[Items from a data source]
┏━━

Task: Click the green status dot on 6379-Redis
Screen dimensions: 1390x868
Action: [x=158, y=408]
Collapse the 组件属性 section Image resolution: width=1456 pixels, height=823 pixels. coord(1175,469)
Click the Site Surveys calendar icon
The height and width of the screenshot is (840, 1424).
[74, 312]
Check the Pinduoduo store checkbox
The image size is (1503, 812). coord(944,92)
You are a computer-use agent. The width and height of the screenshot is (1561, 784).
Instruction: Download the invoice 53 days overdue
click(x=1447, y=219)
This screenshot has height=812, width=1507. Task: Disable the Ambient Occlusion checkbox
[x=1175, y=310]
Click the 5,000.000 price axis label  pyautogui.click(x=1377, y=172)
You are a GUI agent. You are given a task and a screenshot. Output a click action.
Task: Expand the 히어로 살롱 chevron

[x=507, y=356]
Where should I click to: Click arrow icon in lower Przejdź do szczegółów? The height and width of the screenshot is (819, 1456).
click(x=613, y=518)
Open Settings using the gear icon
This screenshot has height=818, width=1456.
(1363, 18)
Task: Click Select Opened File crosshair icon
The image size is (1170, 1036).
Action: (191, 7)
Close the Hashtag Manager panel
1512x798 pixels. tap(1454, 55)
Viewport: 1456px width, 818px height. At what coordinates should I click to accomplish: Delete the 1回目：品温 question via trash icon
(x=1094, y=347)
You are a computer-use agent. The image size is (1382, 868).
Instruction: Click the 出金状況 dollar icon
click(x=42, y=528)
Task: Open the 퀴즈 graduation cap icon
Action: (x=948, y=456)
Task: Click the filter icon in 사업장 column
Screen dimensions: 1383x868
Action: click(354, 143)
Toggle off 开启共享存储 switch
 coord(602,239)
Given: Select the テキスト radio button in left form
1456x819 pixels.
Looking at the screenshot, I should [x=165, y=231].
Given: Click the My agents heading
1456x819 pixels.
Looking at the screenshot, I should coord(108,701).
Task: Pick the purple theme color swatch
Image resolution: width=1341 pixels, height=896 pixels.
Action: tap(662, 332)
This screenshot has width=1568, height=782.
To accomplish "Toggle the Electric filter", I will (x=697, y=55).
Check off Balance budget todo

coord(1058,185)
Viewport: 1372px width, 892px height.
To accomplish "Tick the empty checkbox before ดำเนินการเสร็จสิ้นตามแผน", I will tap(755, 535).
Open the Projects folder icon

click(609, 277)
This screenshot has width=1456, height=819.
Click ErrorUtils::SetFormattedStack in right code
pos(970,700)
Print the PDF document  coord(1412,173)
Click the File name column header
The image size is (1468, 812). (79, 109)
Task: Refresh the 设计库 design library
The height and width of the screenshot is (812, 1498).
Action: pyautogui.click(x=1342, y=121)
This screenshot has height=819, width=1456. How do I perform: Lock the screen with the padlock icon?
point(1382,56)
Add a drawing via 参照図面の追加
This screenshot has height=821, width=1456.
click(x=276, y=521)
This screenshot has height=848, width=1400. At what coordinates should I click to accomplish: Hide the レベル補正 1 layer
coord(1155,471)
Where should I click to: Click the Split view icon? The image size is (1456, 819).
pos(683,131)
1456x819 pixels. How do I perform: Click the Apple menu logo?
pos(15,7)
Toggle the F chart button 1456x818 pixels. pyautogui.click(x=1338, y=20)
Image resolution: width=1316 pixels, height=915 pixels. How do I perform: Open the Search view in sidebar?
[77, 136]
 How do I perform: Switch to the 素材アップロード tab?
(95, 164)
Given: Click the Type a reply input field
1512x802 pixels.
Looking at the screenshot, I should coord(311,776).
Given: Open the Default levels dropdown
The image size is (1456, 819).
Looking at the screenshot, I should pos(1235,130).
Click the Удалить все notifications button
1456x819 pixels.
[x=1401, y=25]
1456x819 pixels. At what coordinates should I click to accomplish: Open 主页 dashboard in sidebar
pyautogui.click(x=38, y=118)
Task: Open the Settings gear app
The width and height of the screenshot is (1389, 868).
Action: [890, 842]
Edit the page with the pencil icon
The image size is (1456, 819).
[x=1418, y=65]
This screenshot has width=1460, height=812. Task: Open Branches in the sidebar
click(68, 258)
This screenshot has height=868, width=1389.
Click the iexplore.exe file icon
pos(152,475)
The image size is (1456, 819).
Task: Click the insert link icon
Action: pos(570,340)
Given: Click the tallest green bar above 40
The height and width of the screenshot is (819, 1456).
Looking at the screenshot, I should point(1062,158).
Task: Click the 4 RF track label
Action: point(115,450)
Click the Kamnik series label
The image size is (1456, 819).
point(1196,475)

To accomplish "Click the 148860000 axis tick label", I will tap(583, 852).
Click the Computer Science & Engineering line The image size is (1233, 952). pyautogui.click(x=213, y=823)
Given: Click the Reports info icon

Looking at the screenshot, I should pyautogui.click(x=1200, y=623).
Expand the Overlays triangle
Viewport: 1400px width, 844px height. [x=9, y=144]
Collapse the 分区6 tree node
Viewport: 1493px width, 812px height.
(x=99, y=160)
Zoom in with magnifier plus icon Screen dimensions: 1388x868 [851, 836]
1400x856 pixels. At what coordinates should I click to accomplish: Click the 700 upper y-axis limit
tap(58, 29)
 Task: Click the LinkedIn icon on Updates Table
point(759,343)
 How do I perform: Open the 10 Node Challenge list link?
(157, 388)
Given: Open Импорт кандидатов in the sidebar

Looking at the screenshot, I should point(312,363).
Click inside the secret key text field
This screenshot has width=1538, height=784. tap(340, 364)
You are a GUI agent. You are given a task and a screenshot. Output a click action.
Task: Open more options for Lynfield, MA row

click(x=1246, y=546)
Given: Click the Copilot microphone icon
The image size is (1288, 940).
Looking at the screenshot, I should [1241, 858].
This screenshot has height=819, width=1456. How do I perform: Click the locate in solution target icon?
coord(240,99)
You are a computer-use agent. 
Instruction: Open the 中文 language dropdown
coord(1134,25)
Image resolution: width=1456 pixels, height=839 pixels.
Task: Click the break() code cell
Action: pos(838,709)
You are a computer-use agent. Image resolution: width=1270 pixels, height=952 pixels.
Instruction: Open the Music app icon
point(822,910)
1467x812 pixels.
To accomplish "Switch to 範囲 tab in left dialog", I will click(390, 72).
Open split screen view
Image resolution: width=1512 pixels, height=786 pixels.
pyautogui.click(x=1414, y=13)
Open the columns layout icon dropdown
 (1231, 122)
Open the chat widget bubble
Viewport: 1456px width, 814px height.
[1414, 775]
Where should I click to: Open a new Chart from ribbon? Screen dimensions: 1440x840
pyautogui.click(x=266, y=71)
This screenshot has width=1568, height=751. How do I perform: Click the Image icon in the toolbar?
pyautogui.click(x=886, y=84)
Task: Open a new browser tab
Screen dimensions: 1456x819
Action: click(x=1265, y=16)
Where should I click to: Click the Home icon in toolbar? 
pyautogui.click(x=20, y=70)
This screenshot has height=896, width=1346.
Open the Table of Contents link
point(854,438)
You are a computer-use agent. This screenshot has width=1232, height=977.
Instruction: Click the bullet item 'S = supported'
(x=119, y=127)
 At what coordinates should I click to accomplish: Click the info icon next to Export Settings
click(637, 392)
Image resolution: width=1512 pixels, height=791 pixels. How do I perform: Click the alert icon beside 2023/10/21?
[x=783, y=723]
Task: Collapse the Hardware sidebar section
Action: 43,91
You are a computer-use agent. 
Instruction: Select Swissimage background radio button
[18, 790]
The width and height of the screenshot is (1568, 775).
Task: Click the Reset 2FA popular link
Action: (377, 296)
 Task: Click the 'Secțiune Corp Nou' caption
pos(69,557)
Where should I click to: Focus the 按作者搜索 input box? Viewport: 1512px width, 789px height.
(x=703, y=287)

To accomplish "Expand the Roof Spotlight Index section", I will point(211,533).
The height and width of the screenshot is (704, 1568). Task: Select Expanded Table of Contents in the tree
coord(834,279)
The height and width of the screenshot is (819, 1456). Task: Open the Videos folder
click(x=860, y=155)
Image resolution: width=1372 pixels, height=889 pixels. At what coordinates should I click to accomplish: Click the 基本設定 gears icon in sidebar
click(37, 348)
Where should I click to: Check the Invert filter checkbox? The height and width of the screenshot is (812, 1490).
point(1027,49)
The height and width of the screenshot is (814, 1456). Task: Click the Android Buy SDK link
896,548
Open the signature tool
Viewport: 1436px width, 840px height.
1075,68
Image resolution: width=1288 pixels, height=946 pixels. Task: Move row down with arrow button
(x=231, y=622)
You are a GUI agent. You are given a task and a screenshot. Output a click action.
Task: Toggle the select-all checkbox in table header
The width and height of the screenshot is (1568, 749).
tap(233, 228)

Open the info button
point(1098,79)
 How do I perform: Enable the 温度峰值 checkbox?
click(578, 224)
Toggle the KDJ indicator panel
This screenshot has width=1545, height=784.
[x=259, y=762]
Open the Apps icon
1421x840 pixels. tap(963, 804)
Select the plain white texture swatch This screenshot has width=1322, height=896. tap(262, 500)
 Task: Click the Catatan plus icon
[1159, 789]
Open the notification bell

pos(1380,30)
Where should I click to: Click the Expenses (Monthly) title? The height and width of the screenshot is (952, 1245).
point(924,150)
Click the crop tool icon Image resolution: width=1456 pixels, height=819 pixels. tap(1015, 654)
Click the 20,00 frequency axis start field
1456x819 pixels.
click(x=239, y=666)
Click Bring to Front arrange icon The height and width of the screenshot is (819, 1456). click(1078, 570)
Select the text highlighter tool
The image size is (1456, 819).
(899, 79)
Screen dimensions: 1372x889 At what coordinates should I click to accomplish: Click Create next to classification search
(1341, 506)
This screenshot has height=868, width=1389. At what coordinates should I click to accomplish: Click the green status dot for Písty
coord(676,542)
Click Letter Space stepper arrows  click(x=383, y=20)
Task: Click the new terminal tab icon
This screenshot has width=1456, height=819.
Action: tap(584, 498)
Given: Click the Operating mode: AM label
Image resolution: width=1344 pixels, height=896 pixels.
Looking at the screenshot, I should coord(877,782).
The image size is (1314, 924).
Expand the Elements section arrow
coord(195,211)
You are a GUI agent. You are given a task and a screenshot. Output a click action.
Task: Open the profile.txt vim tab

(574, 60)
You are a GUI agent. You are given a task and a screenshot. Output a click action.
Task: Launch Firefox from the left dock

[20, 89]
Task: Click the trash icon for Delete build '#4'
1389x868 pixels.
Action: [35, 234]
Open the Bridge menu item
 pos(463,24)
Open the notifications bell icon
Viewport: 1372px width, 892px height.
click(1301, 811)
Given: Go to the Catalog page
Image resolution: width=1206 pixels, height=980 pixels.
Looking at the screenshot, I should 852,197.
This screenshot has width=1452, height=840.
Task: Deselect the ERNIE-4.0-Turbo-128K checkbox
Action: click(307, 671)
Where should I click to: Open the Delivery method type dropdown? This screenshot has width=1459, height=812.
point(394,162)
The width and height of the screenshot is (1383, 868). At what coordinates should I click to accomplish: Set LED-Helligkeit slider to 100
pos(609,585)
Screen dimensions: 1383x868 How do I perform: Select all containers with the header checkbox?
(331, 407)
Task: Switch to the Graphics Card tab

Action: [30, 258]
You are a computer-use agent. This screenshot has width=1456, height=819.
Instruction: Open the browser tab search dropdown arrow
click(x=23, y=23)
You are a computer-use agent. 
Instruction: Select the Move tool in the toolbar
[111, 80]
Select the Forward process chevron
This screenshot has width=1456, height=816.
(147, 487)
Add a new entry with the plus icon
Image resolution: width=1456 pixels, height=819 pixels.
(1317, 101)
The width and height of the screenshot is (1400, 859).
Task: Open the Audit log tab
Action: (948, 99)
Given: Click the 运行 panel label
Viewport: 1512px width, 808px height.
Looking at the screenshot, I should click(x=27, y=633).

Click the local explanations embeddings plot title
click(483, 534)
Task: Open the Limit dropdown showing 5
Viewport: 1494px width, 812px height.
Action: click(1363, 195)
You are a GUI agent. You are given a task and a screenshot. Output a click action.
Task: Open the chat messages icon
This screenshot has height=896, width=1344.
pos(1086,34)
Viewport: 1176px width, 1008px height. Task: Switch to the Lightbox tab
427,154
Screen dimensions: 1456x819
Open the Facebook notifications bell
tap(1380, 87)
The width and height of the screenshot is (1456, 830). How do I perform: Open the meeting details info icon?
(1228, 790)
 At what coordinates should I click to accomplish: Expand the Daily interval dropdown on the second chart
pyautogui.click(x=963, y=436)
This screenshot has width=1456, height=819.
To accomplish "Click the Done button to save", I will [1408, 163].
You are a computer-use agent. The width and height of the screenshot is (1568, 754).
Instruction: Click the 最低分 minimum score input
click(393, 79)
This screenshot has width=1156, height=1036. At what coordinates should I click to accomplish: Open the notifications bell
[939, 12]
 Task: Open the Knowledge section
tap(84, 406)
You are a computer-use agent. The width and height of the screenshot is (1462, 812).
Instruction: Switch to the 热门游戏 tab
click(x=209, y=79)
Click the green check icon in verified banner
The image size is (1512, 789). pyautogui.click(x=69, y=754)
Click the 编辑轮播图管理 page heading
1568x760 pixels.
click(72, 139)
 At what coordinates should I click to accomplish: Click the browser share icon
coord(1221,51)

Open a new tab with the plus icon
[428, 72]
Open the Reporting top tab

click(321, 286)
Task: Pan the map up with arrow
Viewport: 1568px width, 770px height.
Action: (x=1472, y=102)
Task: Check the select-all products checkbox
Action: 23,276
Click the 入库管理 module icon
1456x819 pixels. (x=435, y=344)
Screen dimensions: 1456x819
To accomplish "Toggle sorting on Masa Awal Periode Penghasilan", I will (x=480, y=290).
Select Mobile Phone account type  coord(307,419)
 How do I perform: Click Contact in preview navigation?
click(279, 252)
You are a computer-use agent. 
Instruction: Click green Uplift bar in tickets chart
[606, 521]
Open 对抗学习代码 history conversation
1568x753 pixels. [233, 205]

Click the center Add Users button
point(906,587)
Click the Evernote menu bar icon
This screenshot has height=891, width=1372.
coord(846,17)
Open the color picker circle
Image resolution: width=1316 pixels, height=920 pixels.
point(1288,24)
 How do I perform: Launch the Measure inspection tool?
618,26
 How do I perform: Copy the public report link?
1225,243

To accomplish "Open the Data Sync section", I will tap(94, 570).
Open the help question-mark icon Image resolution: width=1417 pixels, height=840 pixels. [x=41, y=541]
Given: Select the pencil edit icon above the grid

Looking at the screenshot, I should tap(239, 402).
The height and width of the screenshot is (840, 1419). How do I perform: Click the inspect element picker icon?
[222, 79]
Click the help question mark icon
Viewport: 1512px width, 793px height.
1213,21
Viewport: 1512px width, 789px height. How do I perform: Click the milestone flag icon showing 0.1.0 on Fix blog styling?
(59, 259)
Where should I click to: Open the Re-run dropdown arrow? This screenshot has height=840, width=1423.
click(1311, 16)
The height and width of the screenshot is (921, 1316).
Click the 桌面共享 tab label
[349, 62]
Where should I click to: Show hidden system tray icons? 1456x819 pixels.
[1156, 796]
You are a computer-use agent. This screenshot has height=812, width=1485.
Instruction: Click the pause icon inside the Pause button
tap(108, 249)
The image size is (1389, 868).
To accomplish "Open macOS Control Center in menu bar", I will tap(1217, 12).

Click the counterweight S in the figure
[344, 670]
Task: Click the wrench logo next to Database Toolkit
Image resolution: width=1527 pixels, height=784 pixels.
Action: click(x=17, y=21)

┗━━

EXERCISE DETAILS = Show the lines of the records above that mention "mark".

SOLUTION =
Open the help question-mark icon Image resolution: width=1417 pixels, height=840 pixels. [x=41, y=541]
Click the help question mark icon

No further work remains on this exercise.